1. The applicant complained under Article 6 § 1 that the Insurance Court failed to communicate to him several relevant documents, including a memorandum written by an insurance company lawyer.
2. He also complained that the Accident Board did not properly reason its decision, as it did not indicate the evidence and findings of fact which led to rejection of the appeal. He claimed that the decision was illogical as the Accident Board first held that he was not fit to work as a carpenter but then concluded that his working capacity was reduced by less than 10 % after 31 May 1996. He also complained that the decision of the Insurance Court was not duly reasoned, alleging that he could not effectively appeal against it.
The applicant complained about non-communication by the Insurance Court and about allegedly insufficient reasoning provided by the Accident Board and the Insurance Court.
Article 6 § 1 of the Convention reads, insofar as relevant, as follows:
“In the determination of his civil rights and obligations ..., everyone is entitled to a fair ... hearing ... by [a] ... tribunal...”
A. The Government’s preliminary objection
The Government invoked Article 35 § 1 of the Convention, claiming that the applicant had not exhausted domestic remedies.
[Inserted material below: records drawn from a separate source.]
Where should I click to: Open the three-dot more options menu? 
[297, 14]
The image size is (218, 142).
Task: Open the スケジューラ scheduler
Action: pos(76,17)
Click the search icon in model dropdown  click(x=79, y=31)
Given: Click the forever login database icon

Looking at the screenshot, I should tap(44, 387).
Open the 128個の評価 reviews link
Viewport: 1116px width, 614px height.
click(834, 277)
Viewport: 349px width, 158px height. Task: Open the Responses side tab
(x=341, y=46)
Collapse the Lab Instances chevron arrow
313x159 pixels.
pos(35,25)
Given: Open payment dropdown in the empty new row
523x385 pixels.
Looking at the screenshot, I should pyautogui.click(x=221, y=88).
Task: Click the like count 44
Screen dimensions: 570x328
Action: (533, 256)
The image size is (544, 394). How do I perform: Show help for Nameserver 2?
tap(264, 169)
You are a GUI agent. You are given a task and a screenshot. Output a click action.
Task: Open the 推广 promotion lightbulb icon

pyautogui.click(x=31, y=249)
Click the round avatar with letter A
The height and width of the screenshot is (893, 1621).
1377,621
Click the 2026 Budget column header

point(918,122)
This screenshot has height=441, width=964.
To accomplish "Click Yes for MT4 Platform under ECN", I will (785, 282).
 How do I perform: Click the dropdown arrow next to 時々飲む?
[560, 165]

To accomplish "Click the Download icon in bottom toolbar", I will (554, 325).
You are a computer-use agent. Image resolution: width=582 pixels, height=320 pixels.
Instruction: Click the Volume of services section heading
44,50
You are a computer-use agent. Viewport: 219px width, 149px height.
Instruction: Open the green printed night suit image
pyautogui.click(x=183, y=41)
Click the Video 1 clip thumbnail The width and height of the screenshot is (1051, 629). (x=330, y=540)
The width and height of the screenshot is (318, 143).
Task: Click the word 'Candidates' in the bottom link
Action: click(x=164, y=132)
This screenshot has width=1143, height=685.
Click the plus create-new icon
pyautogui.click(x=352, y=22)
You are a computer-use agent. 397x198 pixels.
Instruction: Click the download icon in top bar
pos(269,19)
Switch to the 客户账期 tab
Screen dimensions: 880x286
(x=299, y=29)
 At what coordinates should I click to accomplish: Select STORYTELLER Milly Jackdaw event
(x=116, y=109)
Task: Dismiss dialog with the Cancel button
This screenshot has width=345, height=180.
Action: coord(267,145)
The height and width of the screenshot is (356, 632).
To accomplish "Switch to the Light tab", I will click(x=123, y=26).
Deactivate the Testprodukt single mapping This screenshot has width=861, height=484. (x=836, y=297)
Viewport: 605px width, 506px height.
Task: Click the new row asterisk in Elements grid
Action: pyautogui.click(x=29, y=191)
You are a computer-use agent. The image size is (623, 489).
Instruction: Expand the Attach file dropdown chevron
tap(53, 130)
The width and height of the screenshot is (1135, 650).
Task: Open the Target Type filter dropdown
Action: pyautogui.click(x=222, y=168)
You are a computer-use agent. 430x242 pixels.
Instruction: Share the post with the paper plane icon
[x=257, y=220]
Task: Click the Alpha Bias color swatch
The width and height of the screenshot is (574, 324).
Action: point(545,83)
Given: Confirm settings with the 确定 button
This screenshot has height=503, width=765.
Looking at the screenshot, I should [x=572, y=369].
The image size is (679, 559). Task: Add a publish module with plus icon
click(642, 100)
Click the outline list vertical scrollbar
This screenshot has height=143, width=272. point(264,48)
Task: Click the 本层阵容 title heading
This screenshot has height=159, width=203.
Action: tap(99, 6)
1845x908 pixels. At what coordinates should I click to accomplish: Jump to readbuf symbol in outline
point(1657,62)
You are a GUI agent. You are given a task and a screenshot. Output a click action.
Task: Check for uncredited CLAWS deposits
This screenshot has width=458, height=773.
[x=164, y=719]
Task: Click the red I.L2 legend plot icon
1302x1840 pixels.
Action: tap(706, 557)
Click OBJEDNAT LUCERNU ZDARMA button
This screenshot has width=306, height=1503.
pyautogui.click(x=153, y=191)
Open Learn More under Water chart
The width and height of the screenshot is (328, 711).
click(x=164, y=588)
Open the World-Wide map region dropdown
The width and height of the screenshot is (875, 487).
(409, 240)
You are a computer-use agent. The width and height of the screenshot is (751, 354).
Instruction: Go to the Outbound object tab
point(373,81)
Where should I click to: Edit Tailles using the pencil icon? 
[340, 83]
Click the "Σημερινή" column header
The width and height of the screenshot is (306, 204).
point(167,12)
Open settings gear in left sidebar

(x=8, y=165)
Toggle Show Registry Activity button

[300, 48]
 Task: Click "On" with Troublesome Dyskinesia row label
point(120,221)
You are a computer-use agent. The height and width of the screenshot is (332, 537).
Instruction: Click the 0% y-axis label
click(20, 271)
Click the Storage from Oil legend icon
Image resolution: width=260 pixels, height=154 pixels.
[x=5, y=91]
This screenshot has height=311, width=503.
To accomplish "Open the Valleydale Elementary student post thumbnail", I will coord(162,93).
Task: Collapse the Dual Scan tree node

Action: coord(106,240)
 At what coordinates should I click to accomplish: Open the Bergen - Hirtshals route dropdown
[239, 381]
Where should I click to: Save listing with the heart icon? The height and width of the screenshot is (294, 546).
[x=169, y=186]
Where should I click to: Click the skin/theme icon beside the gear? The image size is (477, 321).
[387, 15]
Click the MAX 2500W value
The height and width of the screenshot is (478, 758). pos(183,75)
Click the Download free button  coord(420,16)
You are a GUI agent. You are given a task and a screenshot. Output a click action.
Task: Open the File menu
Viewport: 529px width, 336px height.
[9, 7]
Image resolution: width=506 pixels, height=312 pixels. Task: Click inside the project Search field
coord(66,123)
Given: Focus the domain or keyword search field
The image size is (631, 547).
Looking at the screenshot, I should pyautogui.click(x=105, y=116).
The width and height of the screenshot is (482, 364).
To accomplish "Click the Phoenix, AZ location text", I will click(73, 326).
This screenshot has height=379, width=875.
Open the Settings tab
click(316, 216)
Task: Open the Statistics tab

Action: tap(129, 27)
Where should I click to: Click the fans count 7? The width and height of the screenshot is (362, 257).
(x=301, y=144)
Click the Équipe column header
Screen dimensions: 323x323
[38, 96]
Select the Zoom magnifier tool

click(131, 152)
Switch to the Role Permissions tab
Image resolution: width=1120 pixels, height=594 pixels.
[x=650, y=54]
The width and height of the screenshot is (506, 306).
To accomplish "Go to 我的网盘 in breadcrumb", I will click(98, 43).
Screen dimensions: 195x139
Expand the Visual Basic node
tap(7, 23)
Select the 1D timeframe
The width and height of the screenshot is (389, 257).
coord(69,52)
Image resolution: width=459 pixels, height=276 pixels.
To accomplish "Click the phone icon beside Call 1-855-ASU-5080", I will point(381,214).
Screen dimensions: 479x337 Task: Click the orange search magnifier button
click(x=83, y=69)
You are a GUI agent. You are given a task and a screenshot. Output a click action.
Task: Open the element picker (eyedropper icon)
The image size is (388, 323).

They argued that the applicant, represented by counsel, had not at any point during the national proceedings appealed on the ground that the relevant decisions were not reasoned adequately nor had he mentioned in his appeal to the Supreme Court that certain documents were not communicated to him by the Insurance Court.
In the applicant’s view he had exhausted all the available domestic remedies. He observed that in his appeal to the Supreme Court he mentioned that the Insurance Court had submitted to the insurance company almost 1000 pages documentation which had not been communicated to him admitting, however, that he did not specify the non-communicated documents. He further contended that in his request to the Supreme Court for annulment of its decision he specifically referred to the negligence of the Insurance Court in failing to communicate to him a memorandum of an insurance company lawyer as well as some other documents.
The Court recalls at the outset that by Article 35 § 1 of the Convention it may only deal with the matter after all domestic remedies have been exhausted, according to the generally recognised rules of international law, and in compliance with domestic formal requirements and time-limits (see, e.g., Yahiaoui v. France, no. 30962/96, judgment of 14 January 2000, § 31). Moreover, the complaints intended to be made subsequently at Strasbourg should have been made to the appropriate domestic body, at least in substance and in compliance with the formal requirements and time-limits laid down in domestic law.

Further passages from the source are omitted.